Nothing could be further from the truth. Precisely because demand in the U.S. continued to be strong, export sales from Asia fell less than might have been expected, giving those countries an opportunity to begin to recover from recession. The long U.S. economic expansion of the 1990s has done more than lower domestic unemployment rates (which was especially valuable during a time of welfare reform, because it enabled large numbers of recipients to move off welfare into jobs). Expansion has also provided the needed spending stimulus to prevent Asian and Russian economic crises from drawing the whole world into a recession.

Other critics focus on job losses in particular industries, such as steel, and call for protectionism. Job losses by less-skilled workers, income disparities by race and gender, and the deterioration of our central cities do present real challenges. But the answer is not trade protection. Protectionism usually surfaces when economies are suffering from recessionary levels of unemployment, and governments seek to protect workers from job losses due to foreign imports. It is surprising to see bitter trade skirmishes between the U.S. and the European Union (over items such as bananas and hormone-fed beef) at a time of economic growth.

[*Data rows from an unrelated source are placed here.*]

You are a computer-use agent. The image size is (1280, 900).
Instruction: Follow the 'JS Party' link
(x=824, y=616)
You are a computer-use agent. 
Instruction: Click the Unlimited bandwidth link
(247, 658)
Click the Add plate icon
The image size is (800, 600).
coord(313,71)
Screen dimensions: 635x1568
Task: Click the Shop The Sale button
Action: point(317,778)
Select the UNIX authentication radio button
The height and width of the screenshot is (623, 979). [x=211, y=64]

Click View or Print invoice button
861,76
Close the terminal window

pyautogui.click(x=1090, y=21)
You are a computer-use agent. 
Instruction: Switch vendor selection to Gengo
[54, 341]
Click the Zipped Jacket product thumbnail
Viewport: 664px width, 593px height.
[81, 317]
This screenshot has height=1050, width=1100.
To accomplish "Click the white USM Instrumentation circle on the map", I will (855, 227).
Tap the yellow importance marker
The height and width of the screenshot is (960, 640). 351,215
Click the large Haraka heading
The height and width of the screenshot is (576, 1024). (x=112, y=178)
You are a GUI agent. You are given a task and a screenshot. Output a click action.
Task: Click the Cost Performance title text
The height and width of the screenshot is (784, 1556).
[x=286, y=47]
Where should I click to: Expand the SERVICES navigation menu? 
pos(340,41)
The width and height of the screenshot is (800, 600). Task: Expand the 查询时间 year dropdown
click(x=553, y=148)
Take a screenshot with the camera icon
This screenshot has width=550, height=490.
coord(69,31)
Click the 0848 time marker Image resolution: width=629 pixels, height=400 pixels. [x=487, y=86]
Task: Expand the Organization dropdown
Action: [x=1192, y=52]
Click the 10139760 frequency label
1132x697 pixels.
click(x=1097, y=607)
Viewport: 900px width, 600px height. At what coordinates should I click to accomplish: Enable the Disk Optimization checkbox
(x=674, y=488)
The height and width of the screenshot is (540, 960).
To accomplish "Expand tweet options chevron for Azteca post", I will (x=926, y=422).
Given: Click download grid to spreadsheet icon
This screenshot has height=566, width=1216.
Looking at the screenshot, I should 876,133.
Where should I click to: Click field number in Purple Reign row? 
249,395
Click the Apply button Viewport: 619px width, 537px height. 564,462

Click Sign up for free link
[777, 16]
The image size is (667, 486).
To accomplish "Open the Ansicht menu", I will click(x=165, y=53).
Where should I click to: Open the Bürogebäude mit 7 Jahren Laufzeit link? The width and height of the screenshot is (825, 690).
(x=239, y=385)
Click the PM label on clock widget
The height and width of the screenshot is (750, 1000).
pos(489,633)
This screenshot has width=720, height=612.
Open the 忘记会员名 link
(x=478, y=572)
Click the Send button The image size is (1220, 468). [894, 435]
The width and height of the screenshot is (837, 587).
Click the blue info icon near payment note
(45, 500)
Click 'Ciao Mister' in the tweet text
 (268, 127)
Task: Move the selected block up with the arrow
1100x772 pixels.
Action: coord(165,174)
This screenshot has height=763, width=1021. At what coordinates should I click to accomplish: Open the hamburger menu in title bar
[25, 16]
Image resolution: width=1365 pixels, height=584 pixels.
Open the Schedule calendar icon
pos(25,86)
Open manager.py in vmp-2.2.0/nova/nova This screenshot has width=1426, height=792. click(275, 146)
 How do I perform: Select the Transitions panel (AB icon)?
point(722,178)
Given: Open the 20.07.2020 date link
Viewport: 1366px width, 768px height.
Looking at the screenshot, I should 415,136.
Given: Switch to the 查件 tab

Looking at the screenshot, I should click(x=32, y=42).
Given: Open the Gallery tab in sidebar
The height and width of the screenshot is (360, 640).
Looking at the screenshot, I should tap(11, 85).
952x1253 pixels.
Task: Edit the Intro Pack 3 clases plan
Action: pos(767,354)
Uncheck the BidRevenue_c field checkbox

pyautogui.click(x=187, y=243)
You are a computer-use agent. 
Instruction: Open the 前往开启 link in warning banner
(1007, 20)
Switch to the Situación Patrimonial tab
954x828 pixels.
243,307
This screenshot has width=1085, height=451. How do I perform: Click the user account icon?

If the U.S. economy were suffering large job losses due to foreign import competition, raising barriers to trade would still not be the answer. One of the long-lasting lessons of the Great Depression is that raising trade barriers to save jobs easily cascades into a cycle of retaliation, which in the end decreases trade, income and jobs. Furthermore, studies repeatedly show that the cost to a nation of saving a job in an industry facing strong import competition is several times the typical wage in that industry. For example, a recent study of Europe put the average cost per job saved there by protectionism at a cool $215,000, for a total cost of $43 billion in one year (from the Economist, May 22). Obviously, there are cheaper ways to help workers while keeping markets open and competitive.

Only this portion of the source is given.